He cited one Arab minister who said an attack on Iraq would “open the gates of hell." The warning concerned a possible clash of cultures between Christianity and Islam. “We need to think about the consequences for the civilian population and about the repercussions in the Islamic world. A type of anti-Christian, anti-Western crusade could be incited because some ignorant masses mix everything together," Tauran said. The French prelate was critical of what he called an American tendency toward unilateral action. “A single member of the international community cannot decide: ‘I’m doing this and you others can either help me or stay home.’ If that were the case, the entire system of international rules would collapse. We’d risk the jungle," he said.

Archbishop Martino, frustrated that the world’s media did not pick up on Pope John Paul’s call for “individual gestures of peace" as part of his message for the World Day of Peace, goes on Vatican Radio to relaunch the idea.

December 24, 2002
John Paul delivered his Christmas Eve homily. The Pope said: “The Child laid in a lowly manger: this is God’s sign. The centuries and the millennia pass, but the sign remains, and it remains valid for us too—the men and women of the third millennium. It is a sign of hope for the whole human family; a sign of peace for those suffering from conflicts of every kind; a sign of freedom for the poor and oppressed; a sign of mercy for those caught up in the vicious circle of sin; a sign of love and consolation for those who feel lonely and abandoned."

December 25, 2002
The Pope delivered his Christmas Day meditation. It contained his first clear reference, albeit indirect, to the possibility of war in Iraq. He said: “Christmas is a mystery of peace! From the cave of Bethlehem there rises today an urgent appeal to the world not to yield to mistrust, suspicion and discouragement, even though the tragic reality of terrorism feeds uncertainties and fears. Believers of all religions, together with men and women of goodwill, by outlawing all forms of intolerance and discrimination, are called to build peace: in the Holy Land, above all, to put an end once and for all to the senseless spiral of blind violence, and in the Middle East, to extinguish the ominous smoldering of a conflict which, with the joint efforts of all, can be avoided."

January 1, 2003
John Paul II formally issued his annual message for the World Day of Peace, building upon the fortieth anniversary of Pope John XXIII’s famed encyclical
Pacem in Terris.

* [Exercise requirements]
[a] In the Vatican passage, what did the Arab minister cited by Tauran say an attack on Iraq would do?
[b] In the Vatican passage, the Christmas Eve homily repeatedly calls the Child in the manger "a sign of" something. List everything it names after those words.
[c] Quote from the Vatican passage the part that opens with the words containing "January 1, 2003" and closes with "Pacem in Terris.".
The material that follows is separate from the Vatican passage and unrelated to it.

* [Items]
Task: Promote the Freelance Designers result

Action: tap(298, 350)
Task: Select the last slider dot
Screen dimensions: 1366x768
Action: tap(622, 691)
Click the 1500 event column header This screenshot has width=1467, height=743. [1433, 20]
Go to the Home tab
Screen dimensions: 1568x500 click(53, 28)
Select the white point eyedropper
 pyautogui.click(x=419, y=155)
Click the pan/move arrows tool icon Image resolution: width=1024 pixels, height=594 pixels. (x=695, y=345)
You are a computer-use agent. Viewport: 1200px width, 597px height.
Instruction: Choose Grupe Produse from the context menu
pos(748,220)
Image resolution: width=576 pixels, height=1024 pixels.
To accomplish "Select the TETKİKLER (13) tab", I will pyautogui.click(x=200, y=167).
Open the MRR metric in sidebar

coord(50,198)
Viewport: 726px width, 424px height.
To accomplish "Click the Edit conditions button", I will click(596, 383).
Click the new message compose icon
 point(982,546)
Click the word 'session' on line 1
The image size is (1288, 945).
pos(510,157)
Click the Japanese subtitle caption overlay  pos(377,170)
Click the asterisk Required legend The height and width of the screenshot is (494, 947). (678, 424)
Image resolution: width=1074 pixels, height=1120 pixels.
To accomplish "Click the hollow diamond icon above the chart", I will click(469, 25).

* [Solution set]
[a] Open the gates of hell.

[b] Hope; peace; freedom; mercy; love and consolation.

[c]
January 1, 2003
John Paul II formally issued his annual message for the World Day of Peace, building upon the fortieth anniversary of Pope John XXIII’s famed encyclical
Pacem in Terris.